Há o instante em que uma criança abre a geladeira e percebe um som distante, um tremor então ela morre. Ou o instante em que um homem saindo para trabalhar olha o relógio pela última vez antes de morrer. Uma professora imagina que vai se atrasar porque resolveu fazer sexo antes de sair de casa e goza com culpa, pensando nas crianças, mas nunca chega porque caiu uma bomba não existe professora, alunos, escola.
Há um terrível depois de tudo. Contagem de mortos, soldados, pessoas cegas, bombeiros, parentes em desespero, os mutilados, cavalos que gritam como almas de outro mundo e a notícia sobre os corpos de uma família que foram encontrados abraçados e mortos e os legistas descobrem que todos morreram juntos, antes da bomba, porque tinham se envenenado e essa é a tragédia.
A frase não é importante porque ela só serve para sustentar as coisas que estão ao redor dela e não para carregar o que seu significado nos diz.
A frase é simplória, circundada pelo mundo e frase nenhuma congela a força ou o movimento terrestre que nos enche com a ilusão de que é o sol que se põe e não nós.

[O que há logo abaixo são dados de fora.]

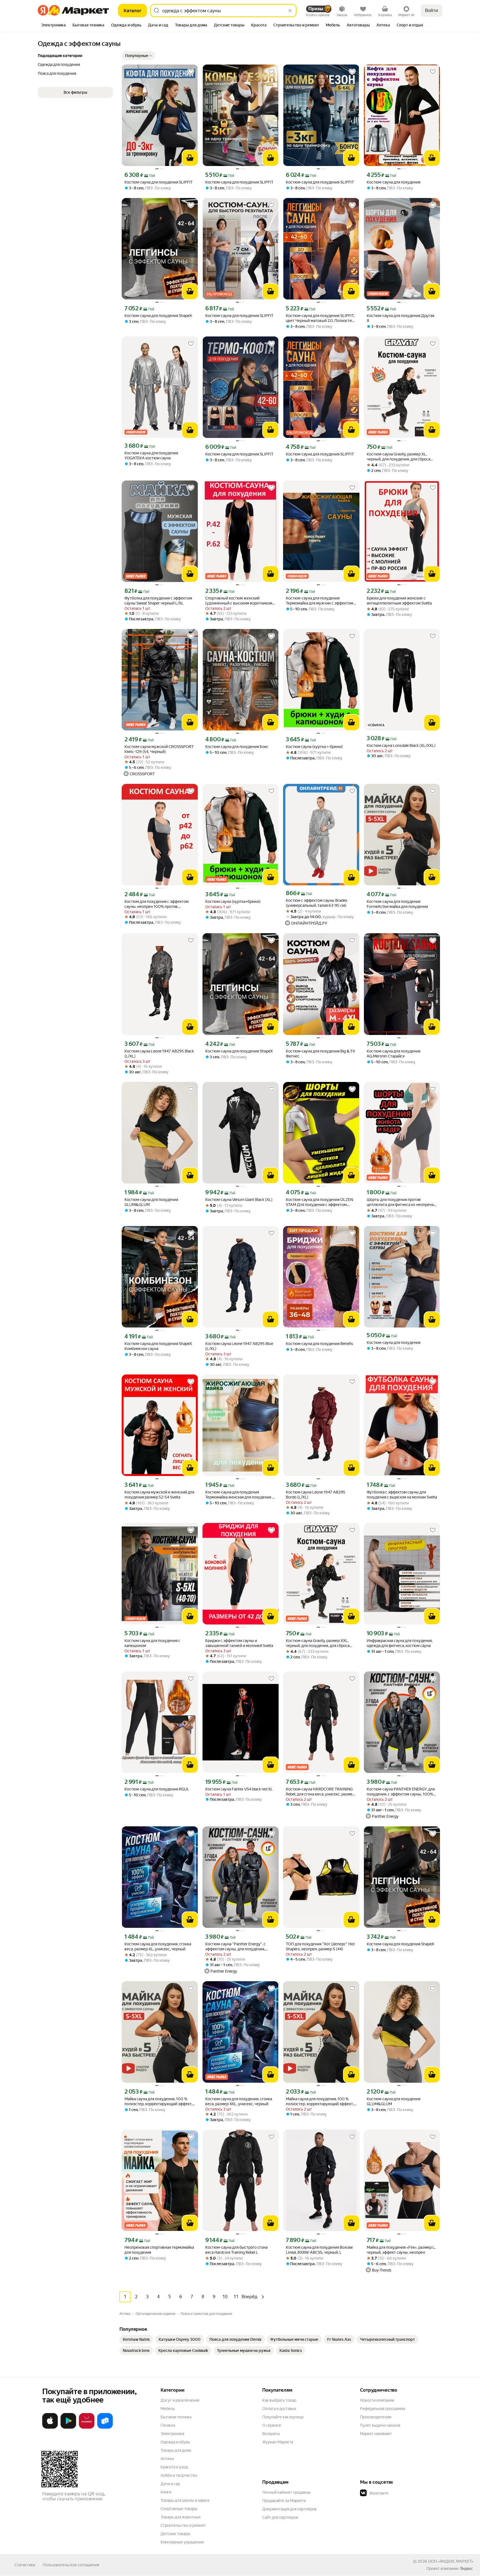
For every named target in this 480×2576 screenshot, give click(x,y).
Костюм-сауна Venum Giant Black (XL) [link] (238, 1199)
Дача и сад (170, 2483)
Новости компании (377, 2400)
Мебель (168, 2408)
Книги (166, 2492)
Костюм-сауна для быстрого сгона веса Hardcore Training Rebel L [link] (236, 2250)
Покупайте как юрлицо (283, 2417)
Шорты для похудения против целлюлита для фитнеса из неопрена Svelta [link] (400, 1202)
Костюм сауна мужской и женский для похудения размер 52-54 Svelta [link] (159, 1494)
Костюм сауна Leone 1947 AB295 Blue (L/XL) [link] (239, 1346)
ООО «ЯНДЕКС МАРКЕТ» (450, 2561)
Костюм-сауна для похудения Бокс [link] (236, 746)
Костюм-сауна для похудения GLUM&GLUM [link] (151, 1202)
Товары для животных (181, 2517)
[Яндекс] (466, 2568)
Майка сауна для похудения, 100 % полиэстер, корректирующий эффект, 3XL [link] (320, 2101)
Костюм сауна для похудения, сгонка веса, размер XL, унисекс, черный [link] (157, 1946)
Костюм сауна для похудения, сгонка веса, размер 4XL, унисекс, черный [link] (238, 2101)
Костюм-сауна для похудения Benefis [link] (319, 1343)
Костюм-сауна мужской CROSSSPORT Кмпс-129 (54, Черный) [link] (159, 749)
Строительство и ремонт (183, 2525)
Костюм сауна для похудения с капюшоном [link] (152, 1643)
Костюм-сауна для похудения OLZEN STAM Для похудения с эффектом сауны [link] (319, 1202)
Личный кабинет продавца (286, 2492)
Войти (431, 10)
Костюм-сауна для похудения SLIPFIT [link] (158, 182)
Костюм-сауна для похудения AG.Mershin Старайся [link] (393, 1053)
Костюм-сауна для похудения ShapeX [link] (158, 315)
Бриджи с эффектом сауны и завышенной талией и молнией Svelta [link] (239, 1643)
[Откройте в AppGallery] (86, 2427)
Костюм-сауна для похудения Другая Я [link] (400, 318)
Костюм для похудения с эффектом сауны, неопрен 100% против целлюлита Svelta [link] (156, 904)
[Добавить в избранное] (191, 72)
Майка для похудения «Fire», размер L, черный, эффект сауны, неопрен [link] (401, 2250)
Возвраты (271, 2433)
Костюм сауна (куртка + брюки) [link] (314, 746)
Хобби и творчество (179, 2475)
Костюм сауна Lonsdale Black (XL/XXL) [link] (401, 745)
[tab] (53, 25)
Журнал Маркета (277, 2442)
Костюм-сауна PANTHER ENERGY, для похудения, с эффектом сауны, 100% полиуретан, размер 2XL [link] (401, 1792)
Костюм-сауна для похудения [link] (393, 182)
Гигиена (168, 2425)
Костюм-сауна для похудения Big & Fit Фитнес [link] (320, 1053)
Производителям (375, 2417)
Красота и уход (174, 2467)
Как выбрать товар (279, 2400)
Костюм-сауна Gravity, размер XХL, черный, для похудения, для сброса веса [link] (317, 1643)
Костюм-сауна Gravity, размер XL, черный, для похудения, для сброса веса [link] (398, 457)
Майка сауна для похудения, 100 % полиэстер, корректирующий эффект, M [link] (158, 2101)
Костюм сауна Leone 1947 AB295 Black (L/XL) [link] (159, 1053)
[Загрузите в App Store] (50, 2427)
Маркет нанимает (376, 2433)
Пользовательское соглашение (71, 2565)
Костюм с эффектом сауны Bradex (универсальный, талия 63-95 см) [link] (316, 903)
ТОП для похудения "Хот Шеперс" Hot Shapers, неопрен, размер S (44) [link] (320, 1946)
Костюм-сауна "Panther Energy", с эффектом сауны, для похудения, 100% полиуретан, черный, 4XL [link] (235, 1946)
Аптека (167, 2458)
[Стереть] (290, 10)
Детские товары (175, 2534)
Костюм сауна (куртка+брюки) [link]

::stop coming to my house::

Pela janela, carros, ônibus, aviões e um ranger que é como o de aranhas gigantes caminhando pelas avenidas. Pela janela estou muito mais lá que aqui, no quarto. A música, que está onde estou vem como algo distante em meio ao trânsito. Um delírio longínquo, uma coisa sonâmbula, que tenta me fazer voltar para o quarto. Há sonhos que nos despertam e há coisas espalhadas na realidade que tentam nos desligar o tempo inteiro. A música que vem do fundo do quarto e compete com o trânsito da cidade anestésica é assim, um estalo que nos devolve ao sonho. Ou ao sono sem sonho, o sono sem descanso, que é como a vida mesmo.
Não me pergunto pelos motoristas, porque sei que eles não estão lá. Assim como os tripulantes dos ônibus. Os ônibus param, as portas se abrem e nada acontece. Sobem fantasmas e fantasmas descem para ocupar a rua. Eu, na janela, no alto, não participo da não vida que observo. A cidade anestésica é isso, também. É não participar. Tento deixar a música fazer efeito, nunca sentido. O cenário recortado que a janela me dá e os sons longínquos que música do quarto transmitem aumentam minha sensação de alheamento, de torpor.
Não sei se usei algo, mas é como se. Os pés, meio soltos, porque os braços sustentam quase todo o peso do corpo no peitoril, reforçam essa ideia ébria, ou dopada, ou anestesiada. A cabeça pende para o mundo, sem uma intenção real de se juntar a ele ou a qualquer outra coisa. A música, cada vez mais presente, e a garganta, cada vez mais seca, vão me trazendo de volta ao quarto, aos cheiros do quarto, ao calor do quarto.
E ele é tudo o que tenho no momento.

::Hunted by a freak::

É noite e não se enxerga estrelas. Chove. Imaginar que a lua seria nova pode servir de alento, não haveria nada lá, caso houvesse um lá. A gente passa apressada mesmo debaixo dos guarda-chuvas. Têm medo da chuva, os humanos. Os que aparecem sem proteção correm como loucos e protegem os peitos. Não os recrimino porque sei que a água incomoda bastante as sobrancelhas e escorre para dentro das narinas. Não é uma piscina, não é um rio. É chuva e está tapando a lua nova. Uns poucos pedantes passeiam como se nada daquilo importasse, provavelmente porque levam algum pouco de amor nos bolsos e a chuva o faz inchar. Pedantes e esbanjadores, ora vejam só. No fim, eu gosto muito da chuva e do efeito sobre as pessoas. Quando chove eu quero estar lá junto dos pedantes e me sentir assim, “blasé”, homem-não-de-açúcar. o vento incomoda, a água nas sobrancelhas incomoda, o frio deixa uma certa vontade de dizer palavrões e cantar, mas é boa a chuveirada. Eu quero sair e cantar debaixo da chuva, mesmo que desafine, tussa e engula água suja. Mas não vou. No fim, não há nada lá.